╭─ Page excerpt

Published by Theofilos Kakantousis on

Introducing Hopsworks 0.10

Hopsworks 0.10 brings the latest features, improvements and bug fixes. It is the biggest release done so far, made up of 191 JIRAs including many new features. Also, this version marks the last of the 0.x series, as Hopsworks is gearing up towards its 1.x series starting with 1.0 end of Q3 2019.

Highlights

With HOPSWORKS-954, Hopsworks becomes the first Big Data & AI platform to support AMD’s ROCm open source Deep Learning framework. Users of a Hopsworks cluster that is equipped with AMD GPUs, can now run their Deep Learning TensorFlow/PyTorch etc. applications on AMD GPUs from within the familiar environment of a Hopsworks project. You can find more information in the 4th HopsML meetup talk AMD/ROCm for Hopsworks and in the Spark Summit talk, ROCm and Distributed Deep Learning on Spark and TensorFlow.

Expanding support for ML model serving, HOPSWORKS-751 brings support for scikit-learn serving, by running Flask servers as local processes or in Kubernetes scaling up and down dynamically based on load. Users can manage their scikit-learn serving from within the Model Serving service of their Hopsworks projects. Documentation for this new feature is available in our readthedocs pages.

HOPSWORKS-1089 introduces Maggy, a framework for efficient asynchronous optimization of expensive black-box functions on top of Apache Spark. More information is available at maggy.readthedocs.io pages, on Maggy’s GitHub repository and in the Maggy talk at the 4th HopsML meetup in Stockholm.

HOPSWORKS-852 integrates Petastorm in Hopsworks and its Feature Store. Petastorm, is an open source data access library that enables single machine or distributed training and evaluation of deep learning models directly from datasets in Apache Parquet format. You can get started with these notebooks in your Hopsworks instance!

Further highlights include:

  • HOPSWORKS-18: Apache Hive with PyHive are now fully supported in Hopsworks, you can start by running this notebook or by following our Apache Hive readthedocs page.
  • HOPSWORKS-923: Availability Zone Awareness in HopsFS, that is HopsFS will be enabled to run across data centers in the cloud within the same region, and will be made data-center tolerant. More information is available in slides of our BerlinBuzzworks 2019 talk.
  • HOPSWORKS-1110: There is now a Hopsworks Airflow operator that can create, update, start and stop a model serving instance localhost or on Kubernetes depending on the deployment type.
  • HOPSWORKS-966: Hopsworks integration with Apache Sqoop. Users can transfer data from their relational databases into their Hopsworks datalake, by using the HopsworksSqoop operation in an Airflow workflow.
  • HOPSWORKS-1019: Hopsworks now supports authenticating with OAuth2, an open standard for access delegation.

You can get started with Hopsworks by visiting our getting started guide.

Release Notes

Breaking changes

Users looking to migrate from a previous Hopsworks version, need to read this guide first which contains all the steps and configurations required for a smooth upgrade process.

╰─

The tasks:
**1.** Answer these questions about the Hopsworks 0.10 announcement:
(a) How many JIRAs make up the release?
(b) Which JIRA brings support for scikit-learn serving?
(c) Which open standard can users now authenticate with?
**2.** Carry the Hopsworks 0.10 announcement forward from its last sentence.
The material that follows has no connection to the Hopsworks 0.10 announcement.

╭─ Recorded data

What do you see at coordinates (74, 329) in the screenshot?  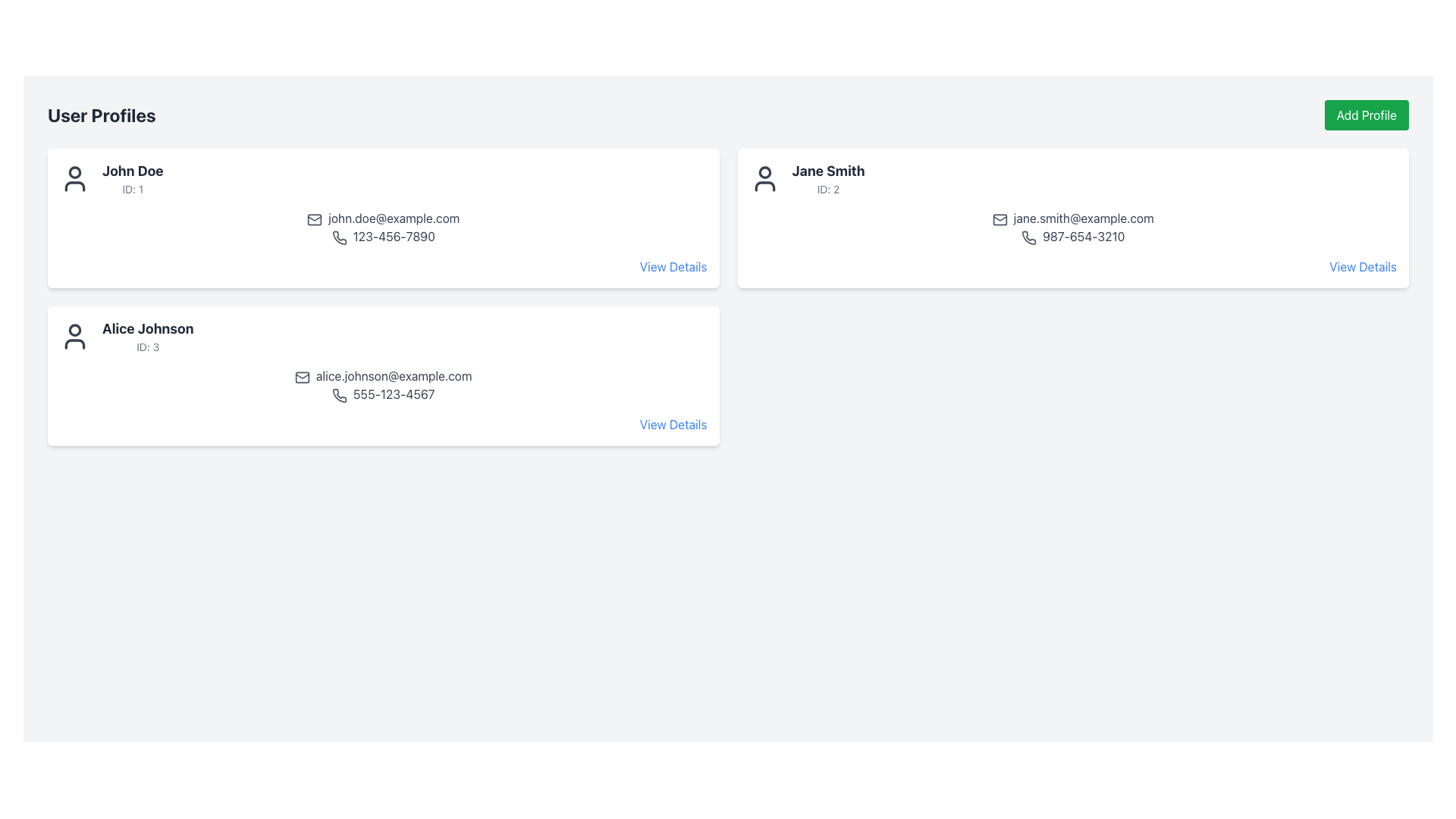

╰─

Results for the exercise:
**1.**
(a) 191
(b) HOPSWORKS-751
(c) OAuth2

**2.**
New Feature

Improvement

  • [HOPSWORKS-566] – Move Hive scratchdir cleaner from hiveCleaner to Hopsworks
  • [HOPSWORKS-716] – Unify Spark Configuration for Jobs service and Jupyter
  • [HOPSWORKS-759] – selenium integration test
  • [HOPSWORKS-875] – Add PyTorch, Torchvision and Matplotlib to python base environment
  • [HOPSWORKS-897] – Hopsworks-ca should set expiration date not validity in days
  • [HOPSWORKS-911] – [Featurestore] Cache metadata on client
  • [HOPSWORKS-912] – [Featurestore] Support image and avro data types for training datasets
  • [HOPSWORKS-916] – kagent reporting error message for failed Conda commands
  • [HOPSWORKS-926] – Airflow should install dependencies based on the platform_family not platform
  • [HOPSWORKS-942] – [Featurestore] Enable to specify decimal precision
  • [HOPSWORKS-950] – Make Pandas dataframes and numpy arrays easier to read/write from HopsFS
  • [HOPSWORKS-956] – Hops Python library: hops.hdfs.copy_to_local() returns immediately if files are already local and unchanged.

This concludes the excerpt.